I could not empathize with (1) because I am someone who is able to amuse myself easily, or keep myself occupied doing nothing, really. I can dream of thousand and one ways to while my time away, a skill I have keenly acquired in the period of living overseas, away from family and friends. I could read a book, tinkle on my piano, walk my dog, jog, doodle on my drawing pad, sleep or just trawl the streets on my own for the weekend. As such, I could not, for the life of me, imagine how someone could have no plans for the weekends.

Valentine's day - a time when all couples are reminded to romance one another. So, a young neighbor of mine was also griping to me yesterday, albeit of a totally disparate matter. He, on the other hand, is bugged by 2 girls to spend Valentine's day with them. He doesn't know who to choose and is exhausted by his choices. That lucky bastard.

Humans are warped.

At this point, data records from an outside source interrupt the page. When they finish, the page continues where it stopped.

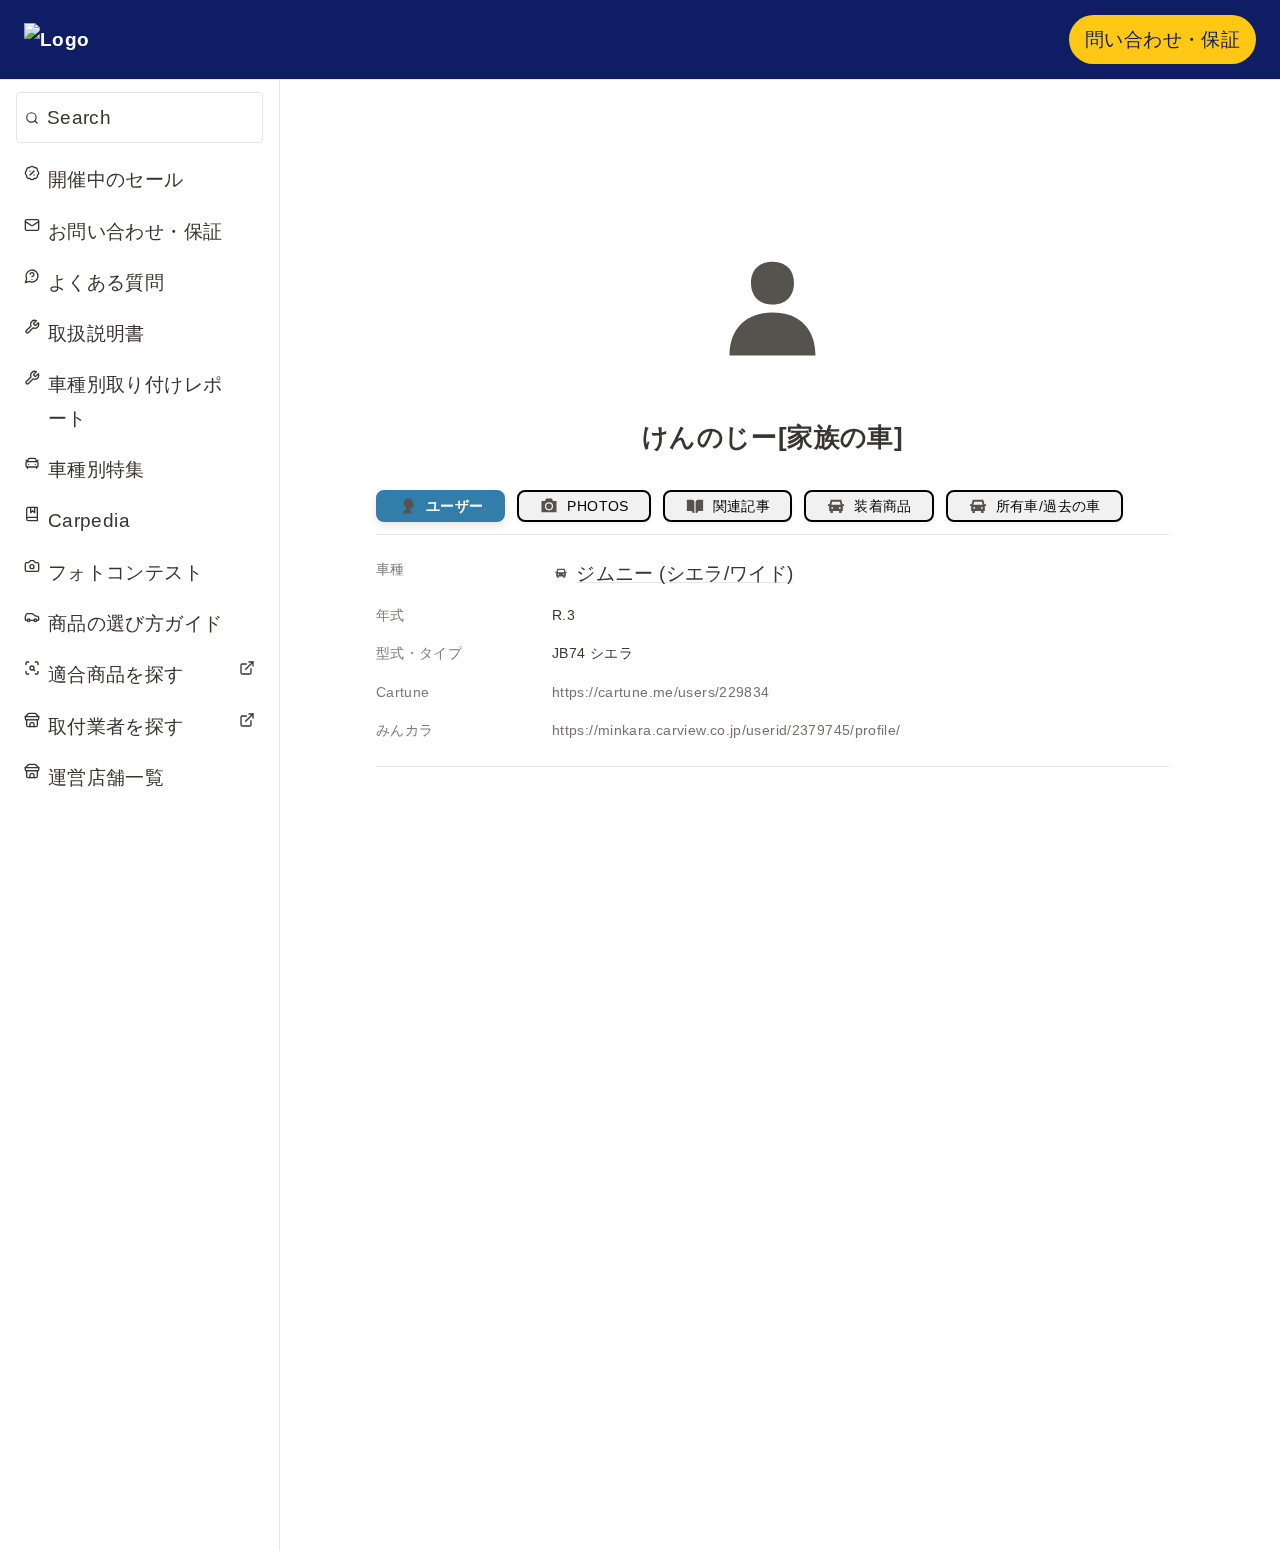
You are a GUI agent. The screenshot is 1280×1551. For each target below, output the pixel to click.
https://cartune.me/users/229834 (660, 692)
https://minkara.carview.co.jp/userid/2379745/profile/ (726, 730)
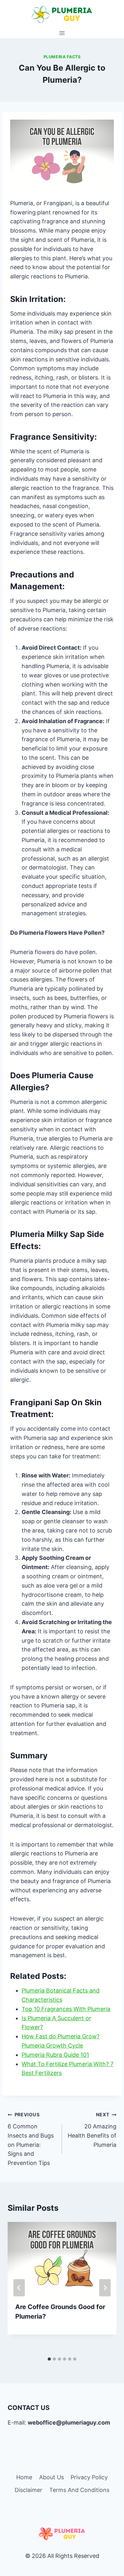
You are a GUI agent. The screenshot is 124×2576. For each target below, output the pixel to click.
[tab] (49, 2359)
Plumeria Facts (62, 56)
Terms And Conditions (79, 2490)
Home (24, 2477)
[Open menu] (62, 33)
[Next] (105, 2287)
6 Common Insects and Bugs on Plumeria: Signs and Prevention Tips (31, 2139)
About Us (51, 2477)
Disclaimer (28, 2490)
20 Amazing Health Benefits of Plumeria (92, 2130)
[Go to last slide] (19, 2287)
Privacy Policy (89, 2477)
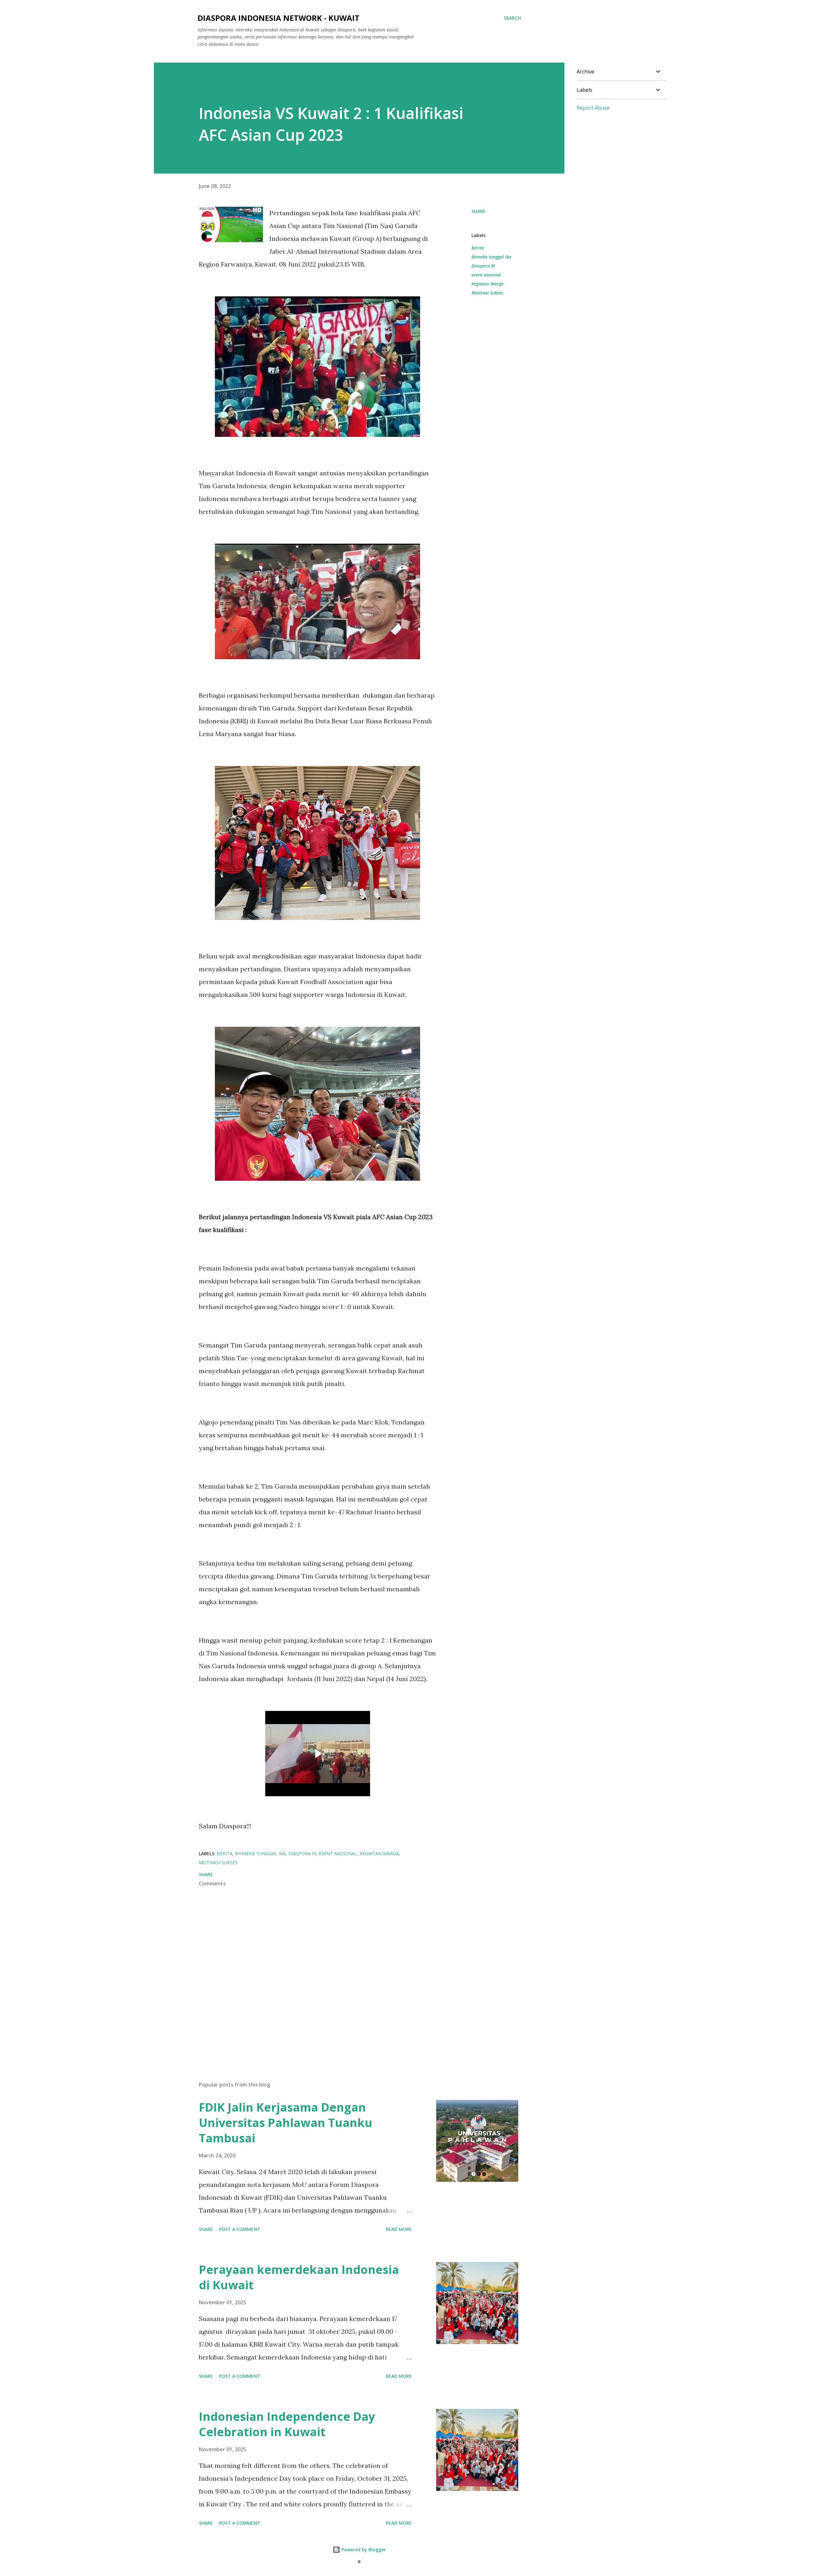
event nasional (486, 275)
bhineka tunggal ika (491, 257)
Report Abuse (593, 107)
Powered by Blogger (363, 2549)
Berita (477, 248)
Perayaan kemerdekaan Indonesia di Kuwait (299, 2277)
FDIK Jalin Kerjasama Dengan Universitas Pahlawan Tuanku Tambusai (285, 2122)
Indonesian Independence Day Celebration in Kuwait (287, 2424)
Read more (399, 2229)
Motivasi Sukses (487, 293)
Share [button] (478, 211)
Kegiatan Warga (487, 284)
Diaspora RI (483, 266)
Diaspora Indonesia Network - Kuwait (279, 18)
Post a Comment (239, 2229)
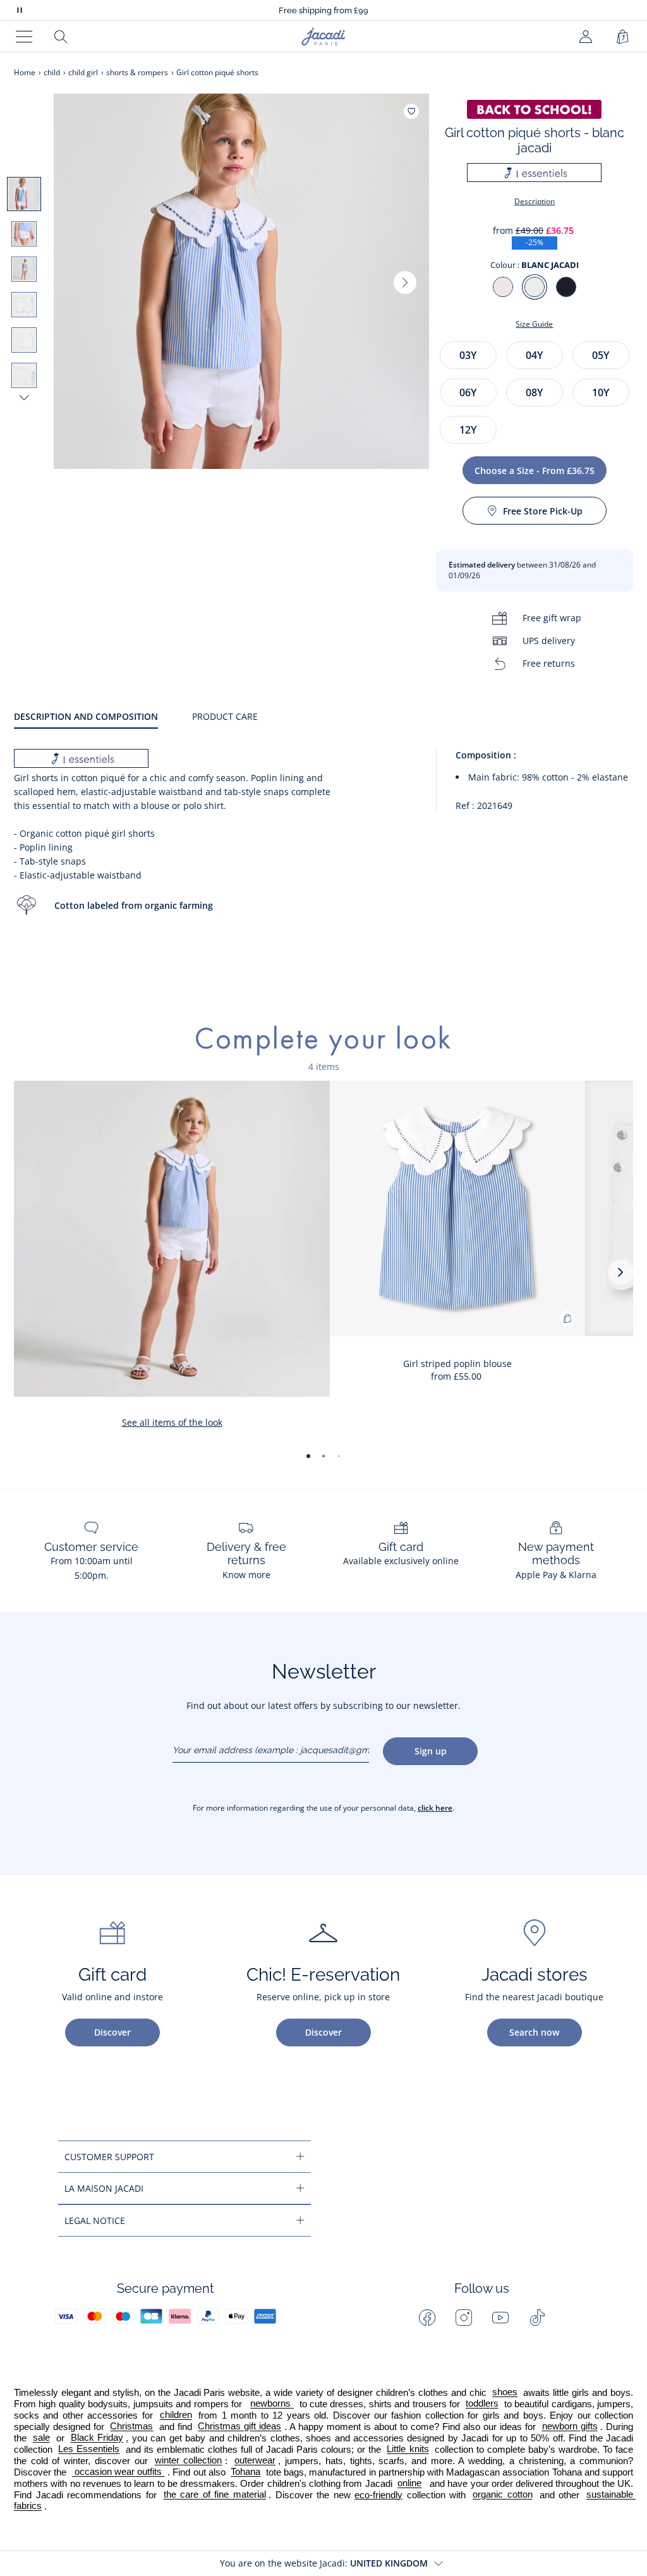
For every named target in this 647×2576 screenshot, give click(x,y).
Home (24, 72)
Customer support (109, 2157)
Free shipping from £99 (323, 10)
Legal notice (94, 2221)
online (409, 2484)
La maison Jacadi (103, 2188)
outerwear (254, 2461)
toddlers (482, 2404)
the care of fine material (215, 2495)
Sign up (430, 1751)
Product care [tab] (225, 716)
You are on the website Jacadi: (324, 2563)
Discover (112, 2032)
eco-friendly (378, 2495)
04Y (534, 355)
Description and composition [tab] (86, 716)
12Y (467, 430)
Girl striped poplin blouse (457, 1364)
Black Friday (97, 2438)
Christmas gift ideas (239, 2427)
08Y (534, 392)
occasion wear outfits (118, 2472)
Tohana (245, 2472)
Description (534, 201)
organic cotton (503, 2495)
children (176, 2415)
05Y (600, 355)
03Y (467, 355)
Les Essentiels (88, 2450)
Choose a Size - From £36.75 (535, 471)
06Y (467, 392)
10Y (600, 392)
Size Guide (534, 324)
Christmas (131, 2427)
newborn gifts (570, 2427)
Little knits (407, 2450)
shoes (504, 2393)
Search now (534, 2032)
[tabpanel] (323, 844)
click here (435, 1807)
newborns (271, 2404)
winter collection (188, 2461)
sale (41, 2438)
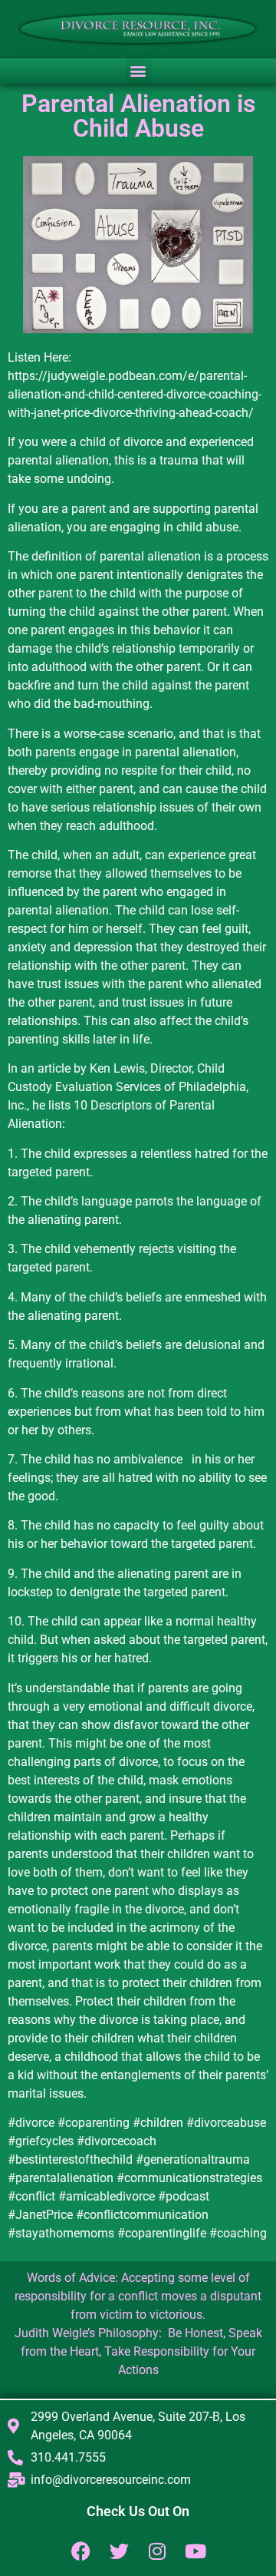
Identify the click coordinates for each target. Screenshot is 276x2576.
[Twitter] (119, 2551)
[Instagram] (157, 2551)
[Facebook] (81, 2551)
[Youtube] (196, 2551)
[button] (138, 71)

No plans, they fret. Too many plans, they fret too. Aren't they simply hard to please?

Anyway, I told my neighbor that I would probably be jogging around the neighborhood, purposefully striding past lovey-dovey couples and ensuring I flick my perspiration to disrupt their amorous conversations on that fateful day. Muahaha. The bemused neighbor decided he might just do the same thing, adding that he would want to flick his hair vigorously to provide more sweat ammunition. Ah, the evilness of us all.

"How are you feeling today?"
"I'm fine, thank you."
(Except for this inexplicable hollowness within. It is neither terrible nor sad, just an empty feeling, rendering my incapacity to savor and feel.)